France. The German firm of Robert Bosch was organized and active in France before the war and supplied most of the demand. In 1914 the Société Anonyme d'Equipment Electrique des Véhicules was organized to take over this business. The French product is of high quality, but is probably not produced in sufficient quantity to introduce competition with the American product.

Germany.Germany may be said to be the original home of the magneto, and German instruments were shipped all over the world and recognized as the standard of excellence, but Germany has lost this commanding position through the development of the industry in England, the United States, and elsewhere during the war. The principal makers are all at Stuttgart. There are also a number of smaller German firms producing magnetos, some of which have been imported into the United States.

IMPORTS.

Complete statistics are not available. Imports of German magnetos and parts were considerable, even after the establishment of American branches of the European makers, amounting in the first six months of 1914 to $393,656, or at the rate of about $800,000 per annum.

COMPETITIVE CONDITIONS.

The three general divisions of electrical equipment for internal combustion engines are ignition systems, electrical starting and lighting systems, and spark plugs. The manufacture of starting and lighting equipment is along lines similar to that of electric power apparatus, although the designs are somewhat specialized, and the equipment is mainly produced by special firms. This class of equipment was in wide use in this country before it was adopted to any extent in Europe, and the industry is at present in a strong position, domestic manufacturers not anticipating foreign competition. It does not appear that any goods of this class have been imported.

■ What this task involves ■
Rewrite the passage on the magneto trade from "Germany.Germany may be" up to and including "COMPETITIVE CONDITIONS.", putting "leading manufacturers" in place of "principal makers".

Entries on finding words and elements
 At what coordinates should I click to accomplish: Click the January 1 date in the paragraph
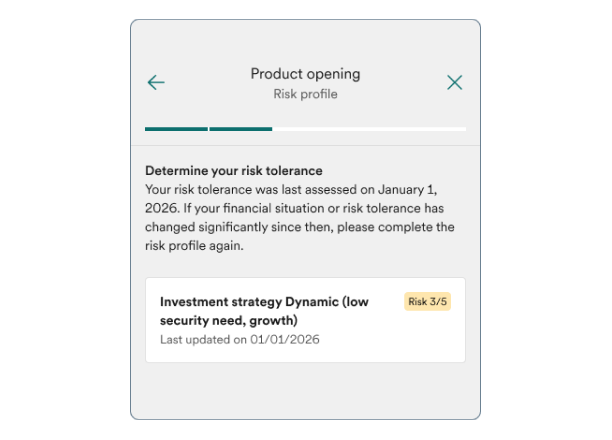coord(407,190)
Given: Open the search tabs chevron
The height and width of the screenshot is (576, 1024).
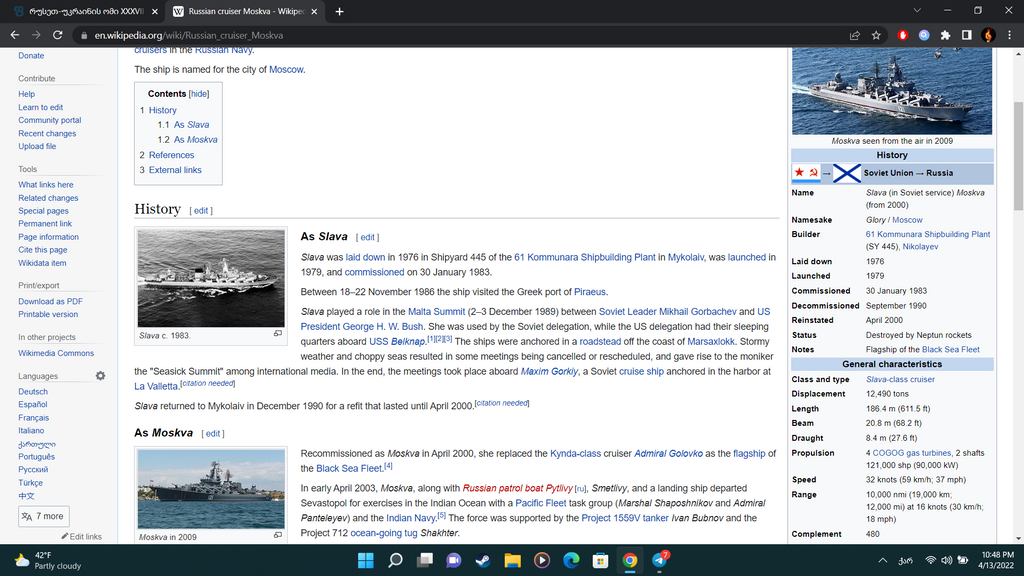Looking at the screenshot, I should coord(917,10).
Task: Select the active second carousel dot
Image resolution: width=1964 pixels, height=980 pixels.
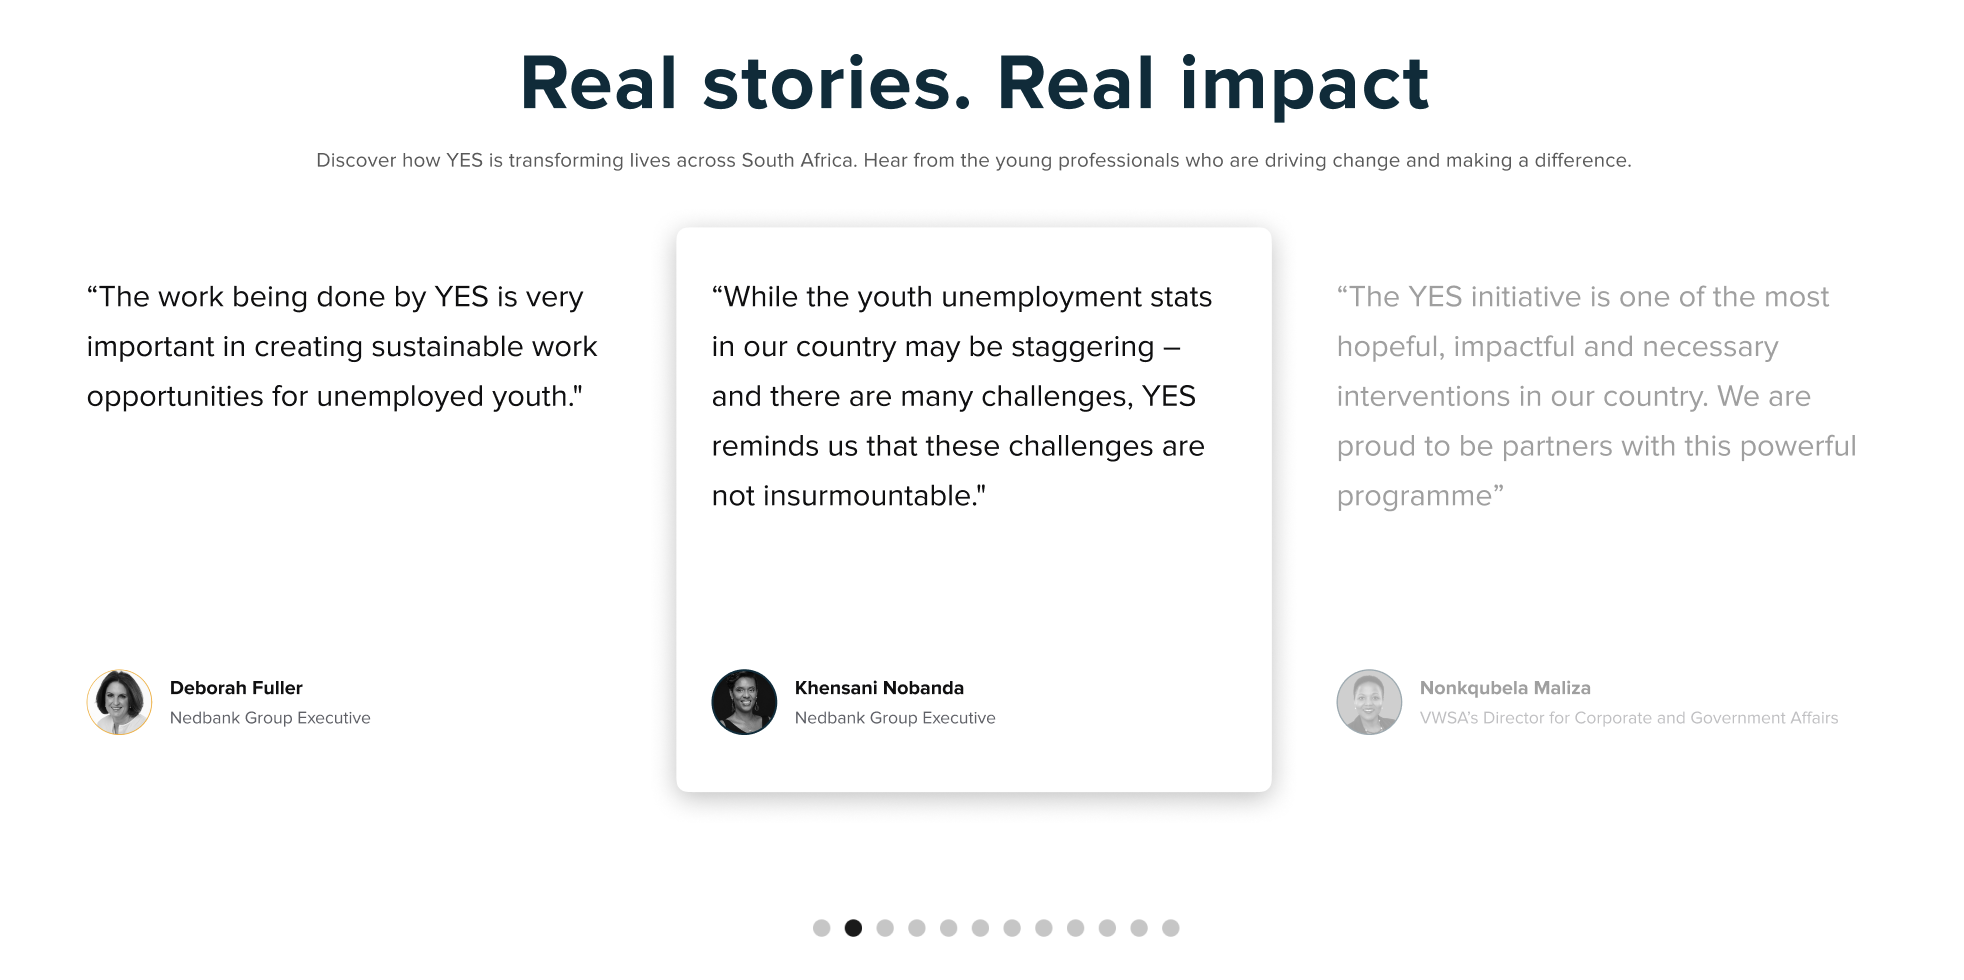Action: pos(853,928)
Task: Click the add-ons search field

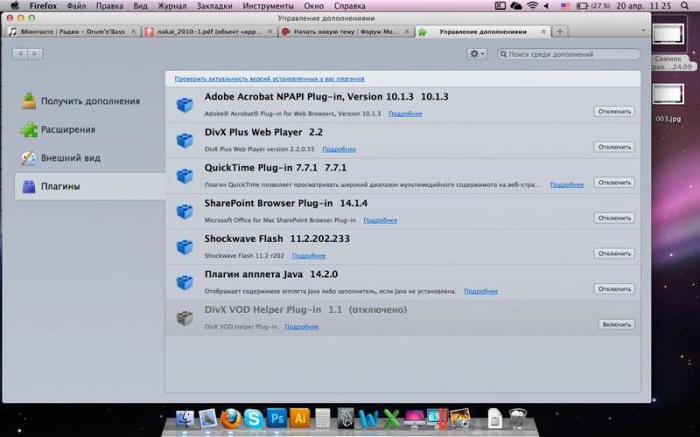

■ Completed task ■
Germany.Germany may be said to be the original home of the magneto, and German instruments were shipped all over the world and recognized as the standard of excellence, but Germany has lost this commanding position through the development of the industry in England, the United States, and elsewhere during the war. The leading manufacturers are all at Stuttgart. There are also a number of smaller German firms producing magnetos, some of which have been imported into the United States.

IMPORTS.

Complete statistics are not available. Imports of German magnetos and parts were considerable, even after the establishment of American branches of the European makers, amounting in the first six months of 1914 to $393,656, or at the rate of about $800,000 per annum.

COMPETITIVE CONDITIONS.